# [Task prompt]
Look through the records below and collect all lines that hold the string "report".

# [Stored items]
***

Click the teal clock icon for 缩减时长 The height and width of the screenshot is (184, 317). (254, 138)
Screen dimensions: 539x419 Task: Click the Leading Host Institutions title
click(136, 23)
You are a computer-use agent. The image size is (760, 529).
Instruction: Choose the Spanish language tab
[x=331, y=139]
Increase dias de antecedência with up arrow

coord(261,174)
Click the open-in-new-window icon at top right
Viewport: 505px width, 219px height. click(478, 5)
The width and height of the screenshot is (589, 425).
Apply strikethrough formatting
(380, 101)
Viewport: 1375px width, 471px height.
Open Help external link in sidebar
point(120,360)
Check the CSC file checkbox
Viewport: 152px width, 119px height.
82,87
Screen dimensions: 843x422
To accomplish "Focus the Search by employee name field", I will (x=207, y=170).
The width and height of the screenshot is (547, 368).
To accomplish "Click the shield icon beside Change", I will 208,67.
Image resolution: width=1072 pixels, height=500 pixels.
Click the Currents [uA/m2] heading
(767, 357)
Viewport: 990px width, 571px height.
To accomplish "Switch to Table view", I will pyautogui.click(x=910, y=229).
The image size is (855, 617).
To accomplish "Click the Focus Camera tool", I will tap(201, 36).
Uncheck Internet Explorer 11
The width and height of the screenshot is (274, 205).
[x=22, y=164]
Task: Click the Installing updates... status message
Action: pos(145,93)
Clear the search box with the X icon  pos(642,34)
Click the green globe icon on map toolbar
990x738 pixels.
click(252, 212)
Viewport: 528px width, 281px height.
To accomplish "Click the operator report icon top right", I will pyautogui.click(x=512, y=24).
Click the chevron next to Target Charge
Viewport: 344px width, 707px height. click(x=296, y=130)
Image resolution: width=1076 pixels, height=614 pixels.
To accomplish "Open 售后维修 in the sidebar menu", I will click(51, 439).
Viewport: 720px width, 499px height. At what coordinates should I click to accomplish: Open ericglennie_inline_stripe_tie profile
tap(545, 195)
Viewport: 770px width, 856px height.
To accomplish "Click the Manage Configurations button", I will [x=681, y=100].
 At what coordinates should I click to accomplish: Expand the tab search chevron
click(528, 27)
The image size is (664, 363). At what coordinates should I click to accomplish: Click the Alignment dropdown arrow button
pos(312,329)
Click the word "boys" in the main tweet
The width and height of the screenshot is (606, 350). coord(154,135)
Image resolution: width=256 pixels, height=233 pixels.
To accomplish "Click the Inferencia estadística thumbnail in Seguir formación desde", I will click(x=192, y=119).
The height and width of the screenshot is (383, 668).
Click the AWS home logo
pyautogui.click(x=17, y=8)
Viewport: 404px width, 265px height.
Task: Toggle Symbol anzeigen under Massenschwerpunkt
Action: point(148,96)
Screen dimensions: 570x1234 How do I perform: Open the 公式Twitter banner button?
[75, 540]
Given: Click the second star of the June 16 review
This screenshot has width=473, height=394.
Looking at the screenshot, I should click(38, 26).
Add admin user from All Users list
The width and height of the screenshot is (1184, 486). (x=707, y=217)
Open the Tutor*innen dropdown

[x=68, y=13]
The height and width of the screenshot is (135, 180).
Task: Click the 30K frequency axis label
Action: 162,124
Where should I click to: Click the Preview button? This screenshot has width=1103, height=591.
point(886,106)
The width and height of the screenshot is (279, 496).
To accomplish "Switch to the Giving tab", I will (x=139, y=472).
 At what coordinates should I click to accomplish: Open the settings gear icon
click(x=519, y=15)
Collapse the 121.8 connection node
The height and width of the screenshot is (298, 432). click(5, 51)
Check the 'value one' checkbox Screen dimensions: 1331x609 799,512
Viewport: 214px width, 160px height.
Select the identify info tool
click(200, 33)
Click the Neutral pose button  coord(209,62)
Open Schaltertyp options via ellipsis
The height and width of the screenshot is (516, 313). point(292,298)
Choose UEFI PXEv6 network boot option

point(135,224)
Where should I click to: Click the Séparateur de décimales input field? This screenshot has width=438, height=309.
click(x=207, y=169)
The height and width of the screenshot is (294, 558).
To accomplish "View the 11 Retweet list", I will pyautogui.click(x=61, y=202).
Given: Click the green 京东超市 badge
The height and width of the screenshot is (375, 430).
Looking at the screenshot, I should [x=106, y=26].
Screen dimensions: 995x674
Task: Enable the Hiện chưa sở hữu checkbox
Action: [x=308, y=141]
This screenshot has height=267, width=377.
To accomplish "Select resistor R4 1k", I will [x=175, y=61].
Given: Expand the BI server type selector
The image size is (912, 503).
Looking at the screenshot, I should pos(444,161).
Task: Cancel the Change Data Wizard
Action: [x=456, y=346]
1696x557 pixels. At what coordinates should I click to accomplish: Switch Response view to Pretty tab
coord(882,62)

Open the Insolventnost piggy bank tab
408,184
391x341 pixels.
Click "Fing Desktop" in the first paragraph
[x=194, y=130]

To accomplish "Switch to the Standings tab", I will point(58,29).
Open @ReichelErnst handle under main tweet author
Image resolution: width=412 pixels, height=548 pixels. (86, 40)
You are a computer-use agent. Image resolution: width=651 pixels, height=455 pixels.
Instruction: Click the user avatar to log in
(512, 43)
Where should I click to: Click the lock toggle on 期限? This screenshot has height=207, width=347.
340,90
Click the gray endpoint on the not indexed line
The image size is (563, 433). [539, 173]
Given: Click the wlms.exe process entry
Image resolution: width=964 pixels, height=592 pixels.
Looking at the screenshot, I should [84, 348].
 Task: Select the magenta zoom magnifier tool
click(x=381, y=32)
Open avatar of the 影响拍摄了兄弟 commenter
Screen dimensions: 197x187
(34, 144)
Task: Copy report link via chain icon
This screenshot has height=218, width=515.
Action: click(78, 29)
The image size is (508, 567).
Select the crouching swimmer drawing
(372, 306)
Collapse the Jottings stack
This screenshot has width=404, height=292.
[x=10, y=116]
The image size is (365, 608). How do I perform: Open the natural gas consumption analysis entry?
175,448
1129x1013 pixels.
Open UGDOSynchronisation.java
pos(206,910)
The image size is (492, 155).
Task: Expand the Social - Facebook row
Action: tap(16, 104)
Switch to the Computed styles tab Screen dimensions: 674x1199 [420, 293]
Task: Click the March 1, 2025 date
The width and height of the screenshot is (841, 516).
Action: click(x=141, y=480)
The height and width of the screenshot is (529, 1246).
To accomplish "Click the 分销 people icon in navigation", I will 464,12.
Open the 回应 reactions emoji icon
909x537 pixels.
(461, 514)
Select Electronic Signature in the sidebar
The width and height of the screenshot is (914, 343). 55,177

***

# [Result of the task]
To accomplish "Click the operator report icon top right", I will pyautogui.click(x=512, y=24).
Task: Copy report link via chain icon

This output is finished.